Differences in basal and induced DNA single-strand breaks between human peripheral monocytes and lymphocytes.

The aim of this study was to compare the susceptibility of peripheral monocytes and lymphocytes to oxidant-induced DNA single-strand breaks (SSB). DNA damage was assessed by the alkaline single-cell gel electrophoresis (SCGE) assay. Total peripheral mononuclear leukocytes (PML), PML enriched in lymphocytes and PML enriched in monocytes were used. The basal rate of SSB was measured after in vitro incubation of cells for 1 h in phosphate-buffered saline, and the induced rate after incubation in 10 microM or 50 microM H2O2. Incubation was performed at 4 degrees C to limit the possible influence of DNA repair.
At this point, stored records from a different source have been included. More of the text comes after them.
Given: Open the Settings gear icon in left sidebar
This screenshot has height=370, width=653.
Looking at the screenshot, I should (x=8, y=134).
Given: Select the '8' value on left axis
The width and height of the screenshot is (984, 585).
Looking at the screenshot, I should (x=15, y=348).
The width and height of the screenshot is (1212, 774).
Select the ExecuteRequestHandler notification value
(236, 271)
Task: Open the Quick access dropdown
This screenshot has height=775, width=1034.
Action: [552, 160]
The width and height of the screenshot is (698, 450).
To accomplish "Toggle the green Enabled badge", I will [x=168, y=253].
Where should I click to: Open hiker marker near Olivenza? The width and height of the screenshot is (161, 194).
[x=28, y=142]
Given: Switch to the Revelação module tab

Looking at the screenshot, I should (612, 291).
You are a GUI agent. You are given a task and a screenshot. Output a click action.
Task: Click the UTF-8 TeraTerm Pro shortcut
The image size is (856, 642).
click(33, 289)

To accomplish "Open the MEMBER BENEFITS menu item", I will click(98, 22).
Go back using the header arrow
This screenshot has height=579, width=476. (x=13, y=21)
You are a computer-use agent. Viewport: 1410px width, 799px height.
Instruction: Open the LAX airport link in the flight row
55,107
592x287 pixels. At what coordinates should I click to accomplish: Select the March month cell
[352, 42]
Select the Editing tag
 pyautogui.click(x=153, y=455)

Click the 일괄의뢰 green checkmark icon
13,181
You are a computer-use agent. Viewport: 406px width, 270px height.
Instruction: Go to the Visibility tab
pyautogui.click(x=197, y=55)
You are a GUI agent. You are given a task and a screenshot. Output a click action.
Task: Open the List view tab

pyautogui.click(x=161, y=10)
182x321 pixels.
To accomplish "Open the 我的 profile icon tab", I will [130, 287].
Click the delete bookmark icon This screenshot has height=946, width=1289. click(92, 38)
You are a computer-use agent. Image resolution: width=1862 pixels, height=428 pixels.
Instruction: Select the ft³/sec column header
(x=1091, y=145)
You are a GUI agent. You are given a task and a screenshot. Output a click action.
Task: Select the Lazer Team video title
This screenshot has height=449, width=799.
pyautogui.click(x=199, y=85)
Lymphocyte-enriched PML were obtained after adhesion of the monocytes to tissue-culture treated plastic, and monocyte-enriched PML by removal of monocytes from the plastic through trypsin. In all samples, cell differentiation was performed using an immunofluorescence technique with antibodies against T- and B-lymphocytes and cytospin preparations. The rate of SSB was determined by visual scoring according to 6 predefined categories of DNA damage and was expressed as mean score (range 0-500) per 100 cells. There was a linear relationship between the percentage of lymphocytes in the samples and the basal rate of SSB (p < 0.001, slope 0.67 score units per %). The same was true for induced DNA damage after incubation in 10 microM H2O2 (p < 0.001, slope 3.80 score units per %) or 50 microM H2O2 (p < 0.001, slope 3.22 score units per %). These regression analyses revealed a 2.9-fold greater rate of basal DNA damage in lymphocytes compared to monocytes and an 11.3-fold greater rate for the damage induced by 10 microM H2O2. We conclude that there are marked differences in the rate of basal and induced SSB between lymphocytes and monocytes, suggesting differences in antioxidant capacity between the two cell populations. These findings indicate that the assessment of SSB for biomonitoring and genotoxicity testing using PML has to take into account possible changes in cellular composition.